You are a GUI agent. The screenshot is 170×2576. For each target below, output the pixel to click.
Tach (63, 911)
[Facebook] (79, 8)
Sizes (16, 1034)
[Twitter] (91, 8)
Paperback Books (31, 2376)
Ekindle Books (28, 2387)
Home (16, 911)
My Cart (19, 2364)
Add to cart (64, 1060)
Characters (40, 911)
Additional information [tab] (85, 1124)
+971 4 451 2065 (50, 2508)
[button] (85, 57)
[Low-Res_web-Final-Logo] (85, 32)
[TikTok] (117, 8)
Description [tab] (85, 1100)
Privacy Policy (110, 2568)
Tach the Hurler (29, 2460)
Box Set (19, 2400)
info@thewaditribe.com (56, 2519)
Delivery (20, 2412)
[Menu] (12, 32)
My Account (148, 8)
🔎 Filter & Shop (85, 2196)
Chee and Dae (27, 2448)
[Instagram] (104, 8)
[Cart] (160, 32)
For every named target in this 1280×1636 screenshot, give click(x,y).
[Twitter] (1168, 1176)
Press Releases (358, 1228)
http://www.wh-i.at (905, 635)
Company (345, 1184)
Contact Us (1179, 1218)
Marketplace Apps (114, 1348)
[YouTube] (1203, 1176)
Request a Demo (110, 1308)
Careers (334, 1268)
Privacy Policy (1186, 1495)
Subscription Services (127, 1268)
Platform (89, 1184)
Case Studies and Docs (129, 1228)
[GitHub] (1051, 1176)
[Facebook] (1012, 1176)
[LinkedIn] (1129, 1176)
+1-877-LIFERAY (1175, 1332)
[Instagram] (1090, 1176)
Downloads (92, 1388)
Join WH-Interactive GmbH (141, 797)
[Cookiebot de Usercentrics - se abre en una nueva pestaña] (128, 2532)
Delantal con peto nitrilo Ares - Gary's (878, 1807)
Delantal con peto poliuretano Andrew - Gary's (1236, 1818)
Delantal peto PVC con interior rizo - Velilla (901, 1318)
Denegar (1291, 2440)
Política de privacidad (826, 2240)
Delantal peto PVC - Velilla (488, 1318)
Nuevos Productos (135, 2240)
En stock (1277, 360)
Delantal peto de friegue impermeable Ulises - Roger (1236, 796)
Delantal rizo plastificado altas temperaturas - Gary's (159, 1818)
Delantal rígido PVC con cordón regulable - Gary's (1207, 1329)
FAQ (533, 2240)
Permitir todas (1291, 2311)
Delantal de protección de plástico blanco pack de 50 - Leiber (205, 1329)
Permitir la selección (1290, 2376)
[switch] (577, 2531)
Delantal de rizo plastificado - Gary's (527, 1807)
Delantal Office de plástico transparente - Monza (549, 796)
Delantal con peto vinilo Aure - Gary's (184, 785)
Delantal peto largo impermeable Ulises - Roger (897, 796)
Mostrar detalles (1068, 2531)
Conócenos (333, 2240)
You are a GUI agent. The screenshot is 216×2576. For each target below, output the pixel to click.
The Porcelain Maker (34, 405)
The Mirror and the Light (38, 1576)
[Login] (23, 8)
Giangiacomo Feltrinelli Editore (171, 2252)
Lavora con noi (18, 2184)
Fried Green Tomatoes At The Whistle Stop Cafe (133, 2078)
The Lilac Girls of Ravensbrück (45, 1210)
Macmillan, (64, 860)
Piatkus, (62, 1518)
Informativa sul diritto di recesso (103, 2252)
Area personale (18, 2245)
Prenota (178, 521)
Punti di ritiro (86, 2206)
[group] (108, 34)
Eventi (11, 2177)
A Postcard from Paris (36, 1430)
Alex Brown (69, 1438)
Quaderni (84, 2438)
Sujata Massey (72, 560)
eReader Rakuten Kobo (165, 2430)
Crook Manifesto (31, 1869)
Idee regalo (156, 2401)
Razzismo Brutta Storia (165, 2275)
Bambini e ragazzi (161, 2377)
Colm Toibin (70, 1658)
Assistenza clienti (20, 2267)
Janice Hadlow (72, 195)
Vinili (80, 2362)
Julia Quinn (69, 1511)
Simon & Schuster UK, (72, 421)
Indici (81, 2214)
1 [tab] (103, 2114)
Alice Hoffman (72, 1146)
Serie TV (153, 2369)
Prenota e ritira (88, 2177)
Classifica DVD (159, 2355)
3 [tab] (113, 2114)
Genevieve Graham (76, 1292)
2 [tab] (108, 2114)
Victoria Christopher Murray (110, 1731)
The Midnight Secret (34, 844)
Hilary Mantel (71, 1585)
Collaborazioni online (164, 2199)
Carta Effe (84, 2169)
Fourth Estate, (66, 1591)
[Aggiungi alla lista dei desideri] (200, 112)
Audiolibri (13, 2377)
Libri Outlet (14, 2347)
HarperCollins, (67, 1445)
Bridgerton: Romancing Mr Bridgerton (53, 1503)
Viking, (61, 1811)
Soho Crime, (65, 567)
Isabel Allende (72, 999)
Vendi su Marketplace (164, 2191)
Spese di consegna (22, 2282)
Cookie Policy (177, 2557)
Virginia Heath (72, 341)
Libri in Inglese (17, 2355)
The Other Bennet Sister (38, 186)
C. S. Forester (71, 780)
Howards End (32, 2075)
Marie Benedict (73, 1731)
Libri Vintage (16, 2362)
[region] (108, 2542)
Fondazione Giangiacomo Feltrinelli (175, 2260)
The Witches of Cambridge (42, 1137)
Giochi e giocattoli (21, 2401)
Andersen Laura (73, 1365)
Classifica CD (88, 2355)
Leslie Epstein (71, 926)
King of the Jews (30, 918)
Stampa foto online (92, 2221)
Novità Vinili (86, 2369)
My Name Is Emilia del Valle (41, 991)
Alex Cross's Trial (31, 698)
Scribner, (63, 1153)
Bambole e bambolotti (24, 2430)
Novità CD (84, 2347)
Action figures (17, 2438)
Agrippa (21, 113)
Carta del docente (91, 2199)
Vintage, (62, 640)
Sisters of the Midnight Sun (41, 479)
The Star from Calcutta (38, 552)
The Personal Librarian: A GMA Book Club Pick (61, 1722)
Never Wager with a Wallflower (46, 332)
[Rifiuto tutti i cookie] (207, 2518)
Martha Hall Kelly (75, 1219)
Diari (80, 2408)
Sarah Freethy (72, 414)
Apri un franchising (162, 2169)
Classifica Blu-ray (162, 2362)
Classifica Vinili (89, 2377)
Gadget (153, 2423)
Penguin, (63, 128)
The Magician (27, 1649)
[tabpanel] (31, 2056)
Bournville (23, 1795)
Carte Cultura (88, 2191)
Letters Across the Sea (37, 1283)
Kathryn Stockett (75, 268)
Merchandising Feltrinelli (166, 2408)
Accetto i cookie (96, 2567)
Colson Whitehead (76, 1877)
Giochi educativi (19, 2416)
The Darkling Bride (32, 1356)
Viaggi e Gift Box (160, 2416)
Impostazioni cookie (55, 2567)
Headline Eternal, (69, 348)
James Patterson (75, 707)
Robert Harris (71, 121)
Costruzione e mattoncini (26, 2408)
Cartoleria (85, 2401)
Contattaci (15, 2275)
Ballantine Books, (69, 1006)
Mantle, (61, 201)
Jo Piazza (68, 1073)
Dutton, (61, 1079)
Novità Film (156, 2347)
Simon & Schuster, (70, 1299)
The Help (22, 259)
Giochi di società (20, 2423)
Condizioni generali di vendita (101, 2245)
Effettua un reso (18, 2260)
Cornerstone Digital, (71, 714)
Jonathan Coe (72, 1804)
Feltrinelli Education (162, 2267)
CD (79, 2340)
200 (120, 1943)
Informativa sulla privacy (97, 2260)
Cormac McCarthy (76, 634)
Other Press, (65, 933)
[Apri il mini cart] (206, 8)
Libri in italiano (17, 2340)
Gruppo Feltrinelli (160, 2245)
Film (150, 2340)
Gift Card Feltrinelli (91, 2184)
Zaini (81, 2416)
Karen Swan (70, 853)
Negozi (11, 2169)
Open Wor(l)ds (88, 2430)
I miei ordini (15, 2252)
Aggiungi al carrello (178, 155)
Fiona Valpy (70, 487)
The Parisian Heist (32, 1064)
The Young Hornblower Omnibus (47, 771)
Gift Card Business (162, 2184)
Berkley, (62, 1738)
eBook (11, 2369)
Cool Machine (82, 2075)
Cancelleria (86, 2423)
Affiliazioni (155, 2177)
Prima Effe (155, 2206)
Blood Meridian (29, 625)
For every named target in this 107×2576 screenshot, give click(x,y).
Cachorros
────────
_What you are asked to do_
Transcribe, with no changes, the listing above from its first line through the line with "[TikTok] (117, 8)", including that line, and stop once it is done.

_Problem solution_
You are a GUI agent. The screenshot is 170×2576. For each target below, output the pixel to click.
Tach (63, 911)
[Facebook] (79, 8)
Sizes (16, 1034)
[Twitter] (91, 8)
Paperback Books (31, 2376)
Ekindle Books (28, 2387)
Home (16, 911)
My Cart (19, 2364)
Add to cart (64, 1060)
Characters (40, 911)
Additional information [tab] (85, 1124)
+971 4 451 2065 (50, 2508)
[button] (85, 57)
[Low-Res_web-Final-Logo] (85, 32)
[TikTok] (117, 8)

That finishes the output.